[Source information]

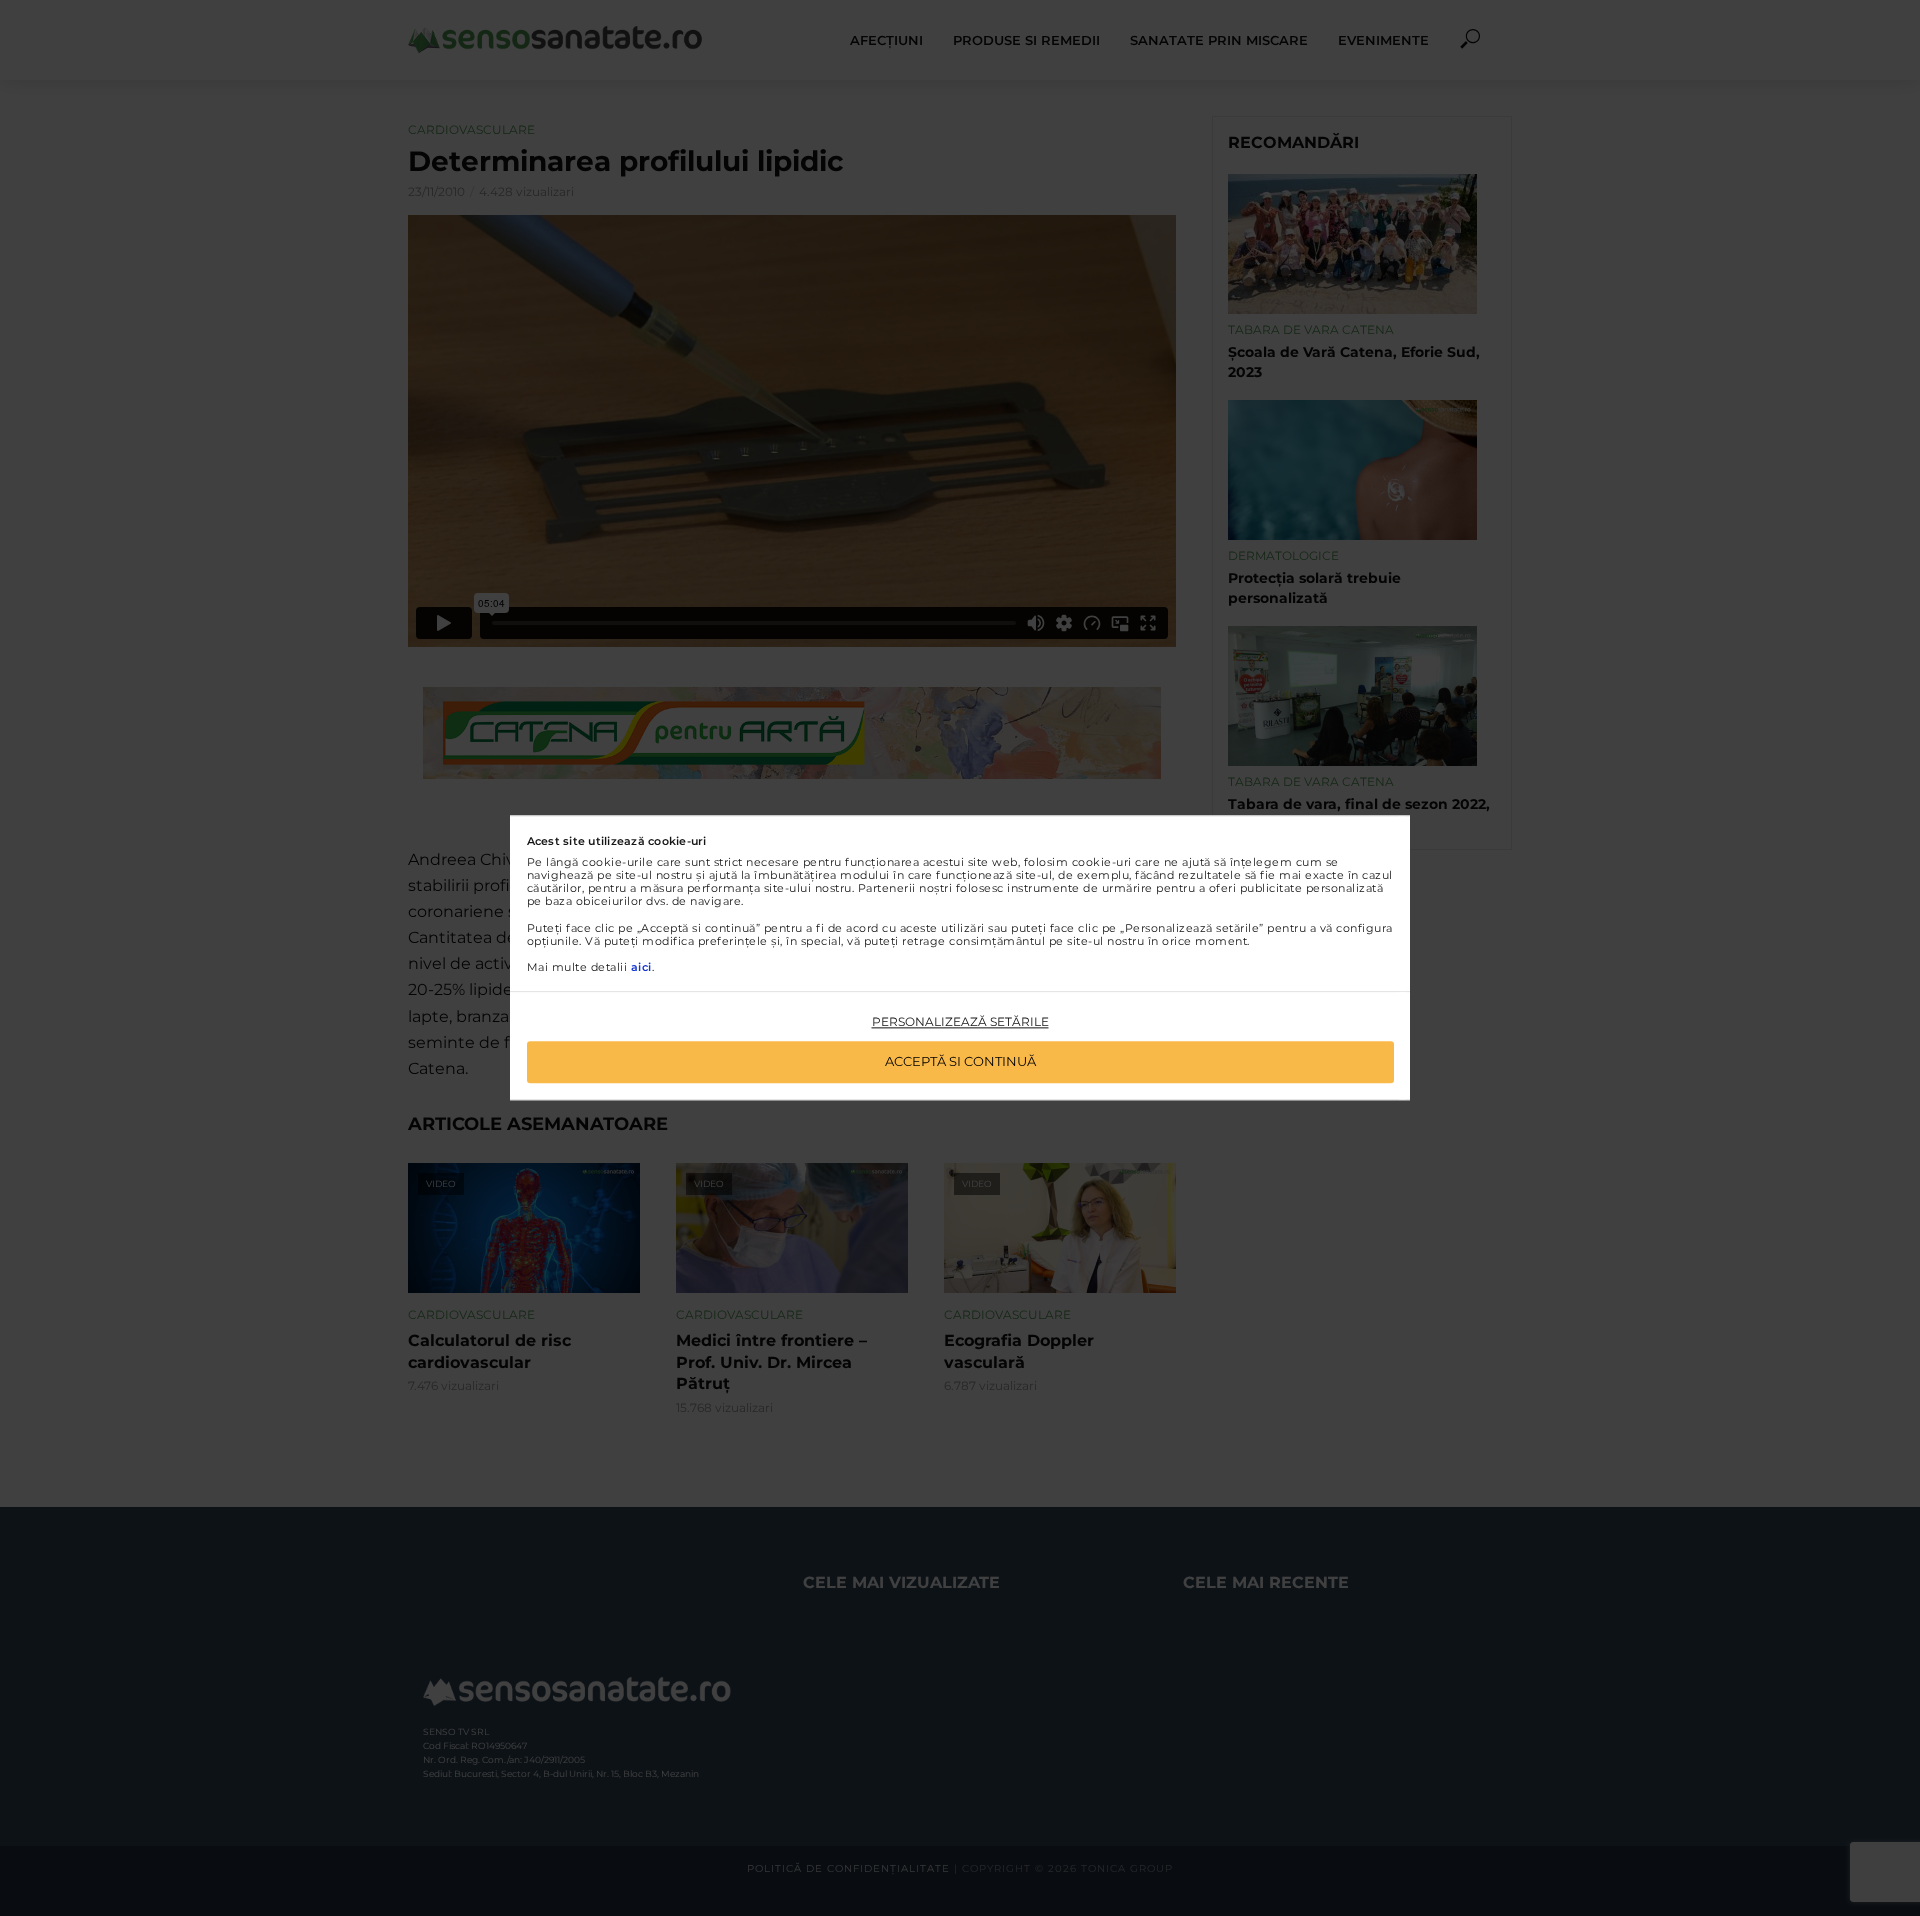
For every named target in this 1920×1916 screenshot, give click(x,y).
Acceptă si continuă (960, 1062)
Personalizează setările (960, 1021)
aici (641, 967)
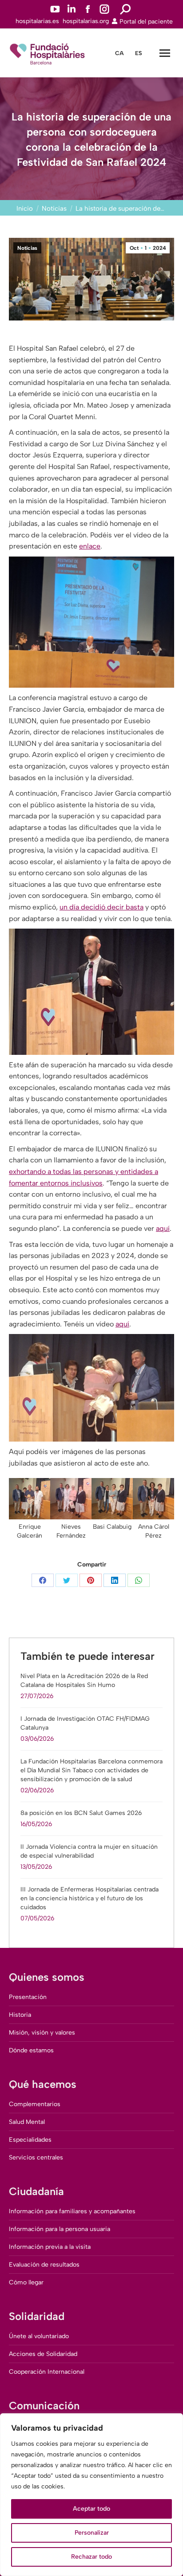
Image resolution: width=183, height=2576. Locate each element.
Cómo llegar (26, 2282)
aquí (163, 1228)
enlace (89, 546)
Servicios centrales (36, 2157)
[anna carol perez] (153, 1498)
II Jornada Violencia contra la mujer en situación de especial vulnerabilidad (89, 1851)
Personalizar (92, 2532)
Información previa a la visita (50, 2247)
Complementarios (34, 2104)
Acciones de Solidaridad (43, 2354)
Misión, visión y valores (42, 2032)
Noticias (27, 248)
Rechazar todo (91, 2556)
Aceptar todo (91, 2508)
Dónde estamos (31, 2050)
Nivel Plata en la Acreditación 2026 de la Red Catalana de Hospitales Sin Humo (84, 1680)
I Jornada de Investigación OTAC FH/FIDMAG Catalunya (85, 1723)
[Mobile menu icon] (164, 53)
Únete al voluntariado (39, 2336)
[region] (91, 2494)
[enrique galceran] (29, 1498)
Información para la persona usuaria (59, 2229)
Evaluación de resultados (44, 2264)
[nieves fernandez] (71, 1498)
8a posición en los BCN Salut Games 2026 (81, 1813)
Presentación (28, 1997)
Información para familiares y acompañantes (72, 2211)
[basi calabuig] (112, 1498)
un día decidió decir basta (101, 907)
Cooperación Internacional (46, 2372)
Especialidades (30, 2139)
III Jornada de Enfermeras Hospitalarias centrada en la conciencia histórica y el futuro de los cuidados (89, 1898)
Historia (20, 2015)
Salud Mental (27, 2122)
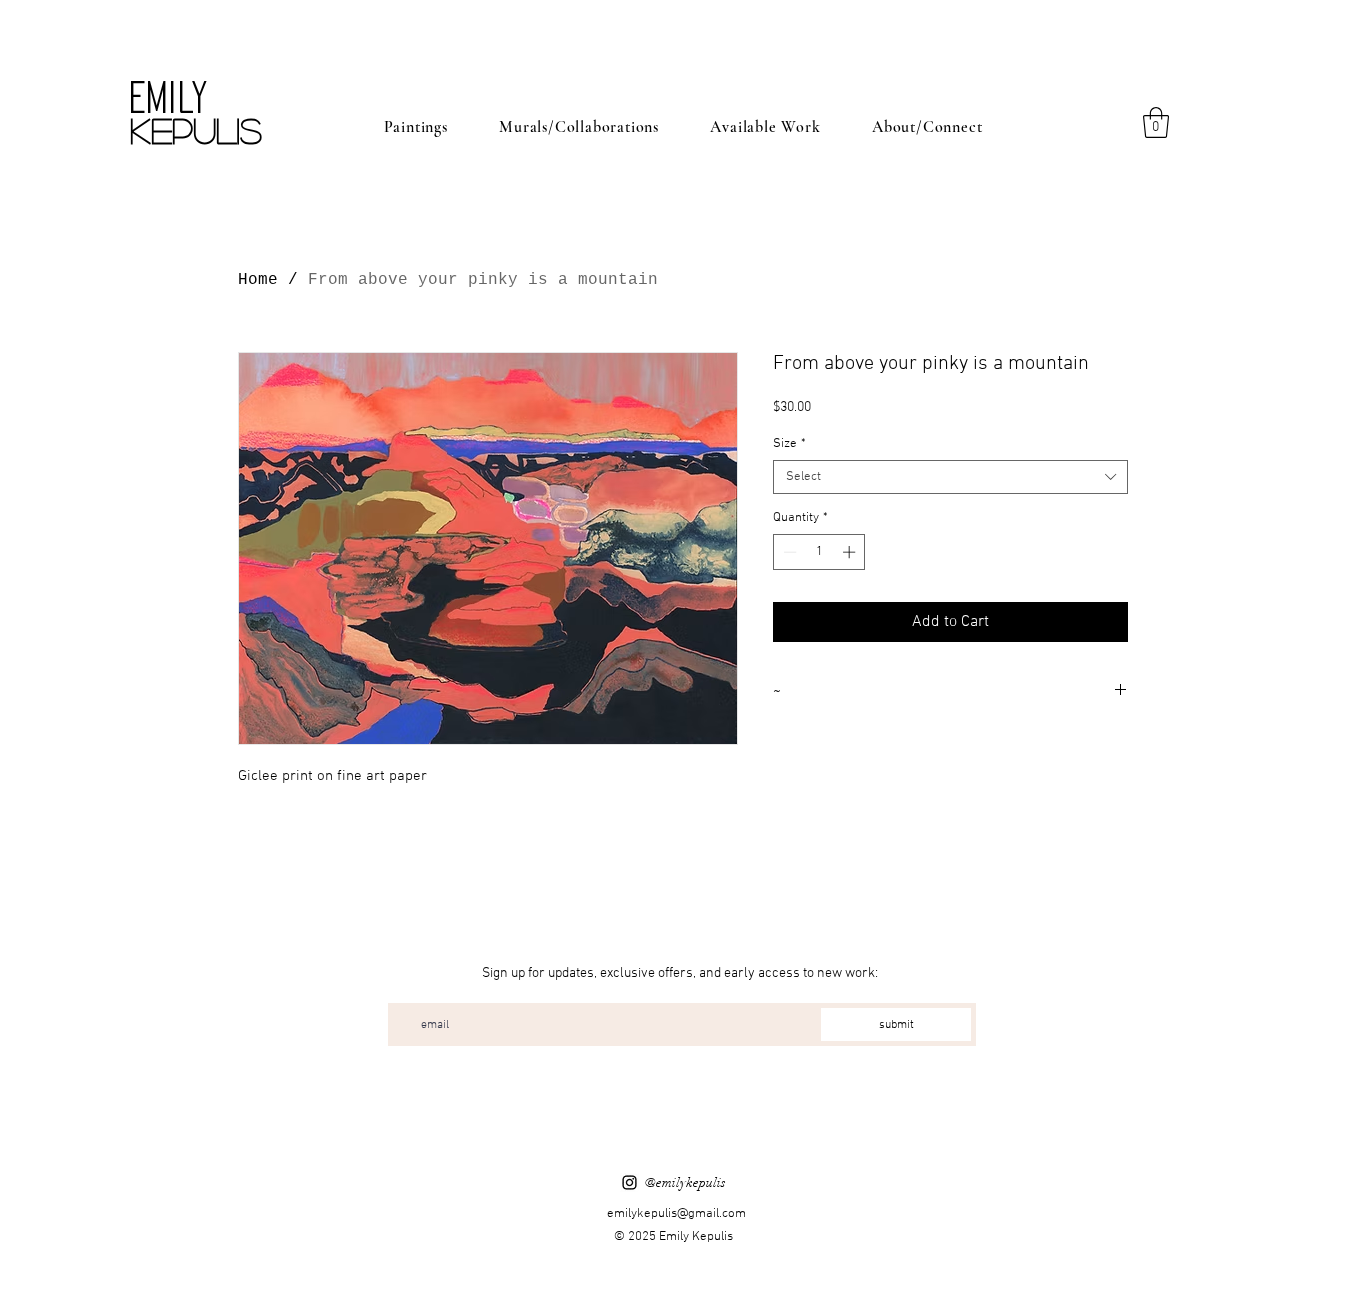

[/Source information]

Exercise details => Every line above is to be duplicated exactly; no picture should be carried over.

Exercise answer =>
For every named target in this 1920×1916 screenshot, give click(x,y).
Acceptă si continuă (960, 1062)
Personalizează setările (960, 1021)
aici (641, 967)
Image resolution: width=183, height=2576. Locate each element.
Cómo llegar (26, 2282)
aquí (163, 1228)
enlace (89, 546)
Servicios centrales (36, 2157)
[anna carol perez] (153, 1498)
II Jornada Violencia contra la mujer en situación de especial vulnerabilidad (89, 1851)
Personalizar (92, 2532)
Información previa a la visita (50, 2247)
Complementarios (34, 2104)
Acciones de Solidaridad (43, 2354)
Misión, visión y valores (42, 2032)
Noticias (27, 248)
Rechazar todo (91, 2556)
Aceptar todo (91, 2508)
Dónde estamos (31, 2050)
Nivel Plata en la Acreditación 2026 de la Red Catalana de Hospitales Sin Humo (84, 1680)
I Jornada de Investigación OTAC FH/FIDMAG Catalunya (85, 1723)
[Mobile menu icon] (164, 53)
Únete al voluntariado (39, 2336)
[region] (91, 2494)
[enrique galceran] (29, 1498)
Información para la persona usuaria (59, 2229)
Evaluación de resultados (44, 2264)
[nieves fernandez] (71, 1498)
8a posición en los BCN Salut Games 2026 (81, 1813)
Presentación (28, 1997)
Información para familiares y acompañantes (72, 2211)
[basi calabuig] (112, 1498)
un día decidió decir basta (101, 907)
Cooperación Internacional (46, 2372)
Especialidades (30, 2139)
III Jornada de Enfermeras Hospitalarias centrada en la conciencia histórica y el futuro de los cuidados (89, 1898)
Historia (20, 2015)
Salud Mental (27, 2122)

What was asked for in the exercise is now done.